Physicist Albert Einstein, who laid the groundwork for technologies ranging from television to space travel, has been named Time's Person of the Century. Writes the magazine, "In a century that will be remembered foremost for its science and technology -- in particular for our ability to understand and then harness the forces of the atom and universe -- one person clearly stands out as both the greatest mind and paramount icon of our age: The kindly, absent-minded professor whose wild halo of hair, piercing eyes, engaging humanity and extraordinary brilliance made his face a symbol and his name a synonym for genius, Albert Einstein." The German-born Einstein's theory of relativity rejects the concept of absolute motion, explaining why motion, speed and mass appear different depending on the observer's frame of reference. That enabled spectacular developments in fields such as gravitation, the study of the cosmos and nuclear fission.
Einstein is less well known as a humanist and pacifist. After the terrible "War to End All Wars" (such irony!), the League of Nations was founded to work on removing the obstacles to peace. After WWI, Einstein was philosophically a 'pacifist'. As Hitler began to gain power in the 1930's, Einstein realized that Hitler could only be stopped by force. However, before that time, in 1932, Einstein wrote to Freud to avail himself of psychological insights. The League of Nations committee was an impressive think tank, which included such great minds as Bertrand Russell, Albert Einstein and Sigmund Freud. You can imagine that these dominant and profound thinkers knew of each other and had read each other's works, and they were interested in working on the task of making peace.
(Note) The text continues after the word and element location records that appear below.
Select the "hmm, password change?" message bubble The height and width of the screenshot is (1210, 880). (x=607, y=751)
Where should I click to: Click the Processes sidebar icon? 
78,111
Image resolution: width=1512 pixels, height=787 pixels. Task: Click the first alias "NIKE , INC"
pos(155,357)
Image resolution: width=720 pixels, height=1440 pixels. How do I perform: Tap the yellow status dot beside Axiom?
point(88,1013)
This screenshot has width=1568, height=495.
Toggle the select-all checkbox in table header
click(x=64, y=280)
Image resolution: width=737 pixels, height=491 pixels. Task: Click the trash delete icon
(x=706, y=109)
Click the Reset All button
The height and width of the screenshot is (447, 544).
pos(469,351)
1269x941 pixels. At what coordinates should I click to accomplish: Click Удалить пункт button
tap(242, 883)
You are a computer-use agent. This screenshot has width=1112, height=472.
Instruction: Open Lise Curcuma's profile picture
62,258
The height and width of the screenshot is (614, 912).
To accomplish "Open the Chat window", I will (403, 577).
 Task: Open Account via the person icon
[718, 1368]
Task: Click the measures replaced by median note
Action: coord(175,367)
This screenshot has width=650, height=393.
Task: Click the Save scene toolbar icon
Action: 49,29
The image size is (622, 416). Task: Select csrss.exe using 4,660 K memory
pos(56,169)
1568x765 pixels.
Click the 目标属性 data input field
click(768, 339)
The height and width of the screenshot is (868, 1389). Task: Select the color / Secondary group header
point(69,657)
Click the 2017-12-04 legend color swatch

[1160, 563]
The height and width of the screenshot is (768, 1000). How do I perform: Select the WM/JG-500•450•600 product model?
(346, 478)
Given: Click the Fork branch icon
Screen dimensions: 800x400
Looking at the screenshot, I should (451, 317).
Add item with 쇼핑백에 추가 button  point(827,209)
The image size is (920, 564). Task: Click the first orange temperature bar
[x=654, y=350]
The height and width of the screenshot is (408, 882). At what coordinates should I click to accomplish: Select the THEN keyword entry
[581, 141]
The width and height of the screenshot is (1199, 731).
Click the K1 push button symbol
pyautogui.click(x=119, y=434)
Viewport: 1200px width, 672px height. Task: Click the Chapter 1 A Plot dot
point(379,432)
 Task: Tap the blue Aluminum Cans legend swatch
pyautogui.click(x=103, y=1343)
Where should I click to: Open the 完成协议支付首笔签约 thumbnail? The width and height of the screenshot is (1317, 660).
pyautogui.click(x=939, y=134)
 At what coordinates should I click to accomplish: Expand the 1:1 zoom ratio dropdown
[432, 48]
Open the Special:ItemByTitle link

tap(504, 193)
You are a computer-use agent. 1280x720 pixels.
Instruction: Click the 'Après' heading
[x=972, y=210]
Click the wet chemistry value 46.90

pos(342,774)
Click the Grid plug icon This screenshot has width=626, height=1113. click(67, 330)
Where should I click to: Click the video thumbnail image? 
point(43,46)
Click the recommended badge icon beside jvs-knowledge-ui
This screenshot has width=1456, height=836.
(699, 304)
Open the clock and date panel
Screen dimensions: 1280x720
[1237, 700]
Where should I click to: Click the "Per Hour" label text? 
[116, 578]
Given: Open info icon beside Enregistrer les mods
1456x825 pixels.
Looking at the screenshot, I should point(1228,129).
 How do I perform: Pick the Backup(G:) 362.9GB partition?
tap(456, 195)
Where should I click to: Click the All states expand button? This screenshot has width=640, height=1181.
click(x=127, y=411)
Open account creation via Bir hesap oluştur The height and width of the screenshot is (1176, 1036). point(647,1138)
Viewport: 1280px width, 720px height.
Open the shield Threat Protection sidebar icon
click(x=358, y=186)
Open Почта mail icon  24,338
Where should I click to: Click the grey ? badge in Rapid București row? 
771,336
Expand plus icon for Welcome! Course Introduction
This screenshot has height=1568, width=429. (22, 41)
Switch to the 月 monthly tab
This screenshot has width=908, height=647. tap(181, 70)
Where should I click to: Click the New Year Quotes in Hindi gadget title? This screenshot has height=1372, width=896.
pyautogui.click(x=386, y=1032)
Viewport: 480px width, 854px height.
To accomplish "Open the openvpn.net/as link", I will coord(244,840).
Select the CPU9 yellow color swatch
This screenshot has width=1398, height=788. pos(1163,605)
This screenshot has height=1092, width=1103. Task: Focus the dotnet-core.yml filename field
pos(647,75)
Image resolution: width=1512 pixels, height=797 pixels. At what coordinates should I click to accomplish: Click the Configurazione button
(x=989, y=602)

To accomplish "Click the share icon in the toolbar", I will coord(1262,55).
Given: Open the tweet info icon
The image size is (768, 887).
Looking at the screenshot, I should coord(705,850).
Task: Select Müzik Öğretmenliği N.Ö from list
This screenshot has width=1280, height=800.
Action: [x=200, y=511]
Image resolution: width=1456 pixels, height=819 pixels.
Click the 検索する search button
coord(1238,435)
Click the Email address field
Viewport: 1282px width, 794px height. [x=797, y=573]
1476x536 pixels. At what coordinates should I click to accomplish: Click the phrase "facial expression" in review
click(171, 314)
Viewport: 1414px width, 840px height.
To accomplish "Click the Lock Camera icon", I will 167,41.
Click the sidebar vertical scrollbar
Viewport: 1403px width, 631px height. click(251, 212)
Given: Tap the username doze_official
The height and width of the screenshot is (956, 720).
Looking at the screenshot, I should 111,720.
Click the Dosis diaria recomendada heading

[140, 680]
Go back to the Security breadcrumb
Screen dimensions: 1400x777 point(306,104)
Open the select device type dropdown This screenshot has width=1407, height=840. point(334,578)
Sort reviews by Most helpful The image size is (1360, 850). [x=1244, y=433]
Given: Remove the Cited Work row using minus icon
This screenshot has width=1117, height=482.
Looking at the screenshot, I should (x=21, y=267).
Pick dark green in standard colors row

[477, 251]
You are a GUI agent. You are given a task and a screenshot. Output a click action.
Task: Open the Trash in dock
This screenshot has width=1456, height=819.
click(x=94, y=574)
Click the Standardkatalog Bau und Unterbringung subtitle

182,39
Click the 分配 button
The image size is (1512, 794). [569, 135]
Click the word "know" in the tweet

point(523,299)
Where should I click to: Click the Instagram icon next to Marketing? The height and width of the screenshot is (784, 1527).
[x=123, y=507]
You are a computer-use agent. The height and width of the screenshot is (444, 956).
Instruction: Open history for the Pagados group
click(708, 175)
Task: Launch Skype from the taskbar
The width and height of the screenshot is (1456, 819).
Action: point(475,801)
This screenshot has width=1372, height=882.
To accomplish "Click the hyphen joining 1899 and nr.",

The tacit understanding was that war is primitive and peace is civilized, that we should logically work toward a better world--- the greater good for the greater number. "Good" would involve freedom from suffering and slavery, freedom from insecurity and oppression, freedom to grow and thrive and be successful.
In 1923 Einstein wrote a letter to Freud, saying that he was only a physicist, and that he needed the help of a psychologist to give insights into human nature, so that this knowledge can be effectively utilized. In answer to this letter, Freud sent a deep, complex and extended reply, saying in effect that war is here to stay and you might as well accept the fact. It is only another calamity of life. In case anybody thought that Freudian psychoanalysis would be a panacea, which was definitely not Freud's notion. In his reply to Einstein, which was published as an essay, "On War", Freud traced the origins of war from the caveman, one battling another, for whatever they fought about in those days. And the stronger and quicker would win. This was the beginning of "might makes right."
It is ironic that the pacifist Einstein developed the equation E=MC2, which mathematically determined the relationship between matter and energy. Since C is the speed of light, the number is very great, as it is squared. This means that a tiny amount of matter can give rise to, or be converted to a massive amount of energy. The source of the energy is within the atom itself, and since certain isotopes are unstable and radioactive, the nucleus of the atom can be split, resulting in a huge outpouring of energy. It was Einstein who approached president Roosevelt and told him of these findings of research and experimental physics, and predicted that this process could be made into a bomb beyond any made before, and which could turn the tide against the Axis powers.
Ironically, Nazi antiSemitism caused both Einstein and Freud to leave Germany, and so they were free to do their work without hindrance. If not for the atom bomb, the invasion of the Japanese mainland would have been unbearably costly. The Manhattan Project is history, the testing of the bomb in secret, and finally dropping it on Hiroshima and Nagasaki brought about the unconditional surrender which was our requirement for ending the war.
Since then there are thousands of nuclear ICBMs poised to destroy, hopefully with many effective safeguards against accidental use. There are fission bombs and fusion bombs, 'clean' bombs and 'dirty' bombs. We can only hope, at the beginning of the third millennium, that terrorists will not be able to utilize them. A miniature bomb in a suitcase could conceivable vaporize New York City. Terrorists have already tried to topple one of the towers of the World Trade Center.
It is essential that we give up primitive tribalism, the categorization of them and us, friend and enemy, to work toward a real peace in this world. Otherwise we will destroy ourselves, and with it all our hopes and dreams, our children and grandchildren, our history, our art--- everything. And if that happened, for a time the world would consist of crabgrass and cockroaches.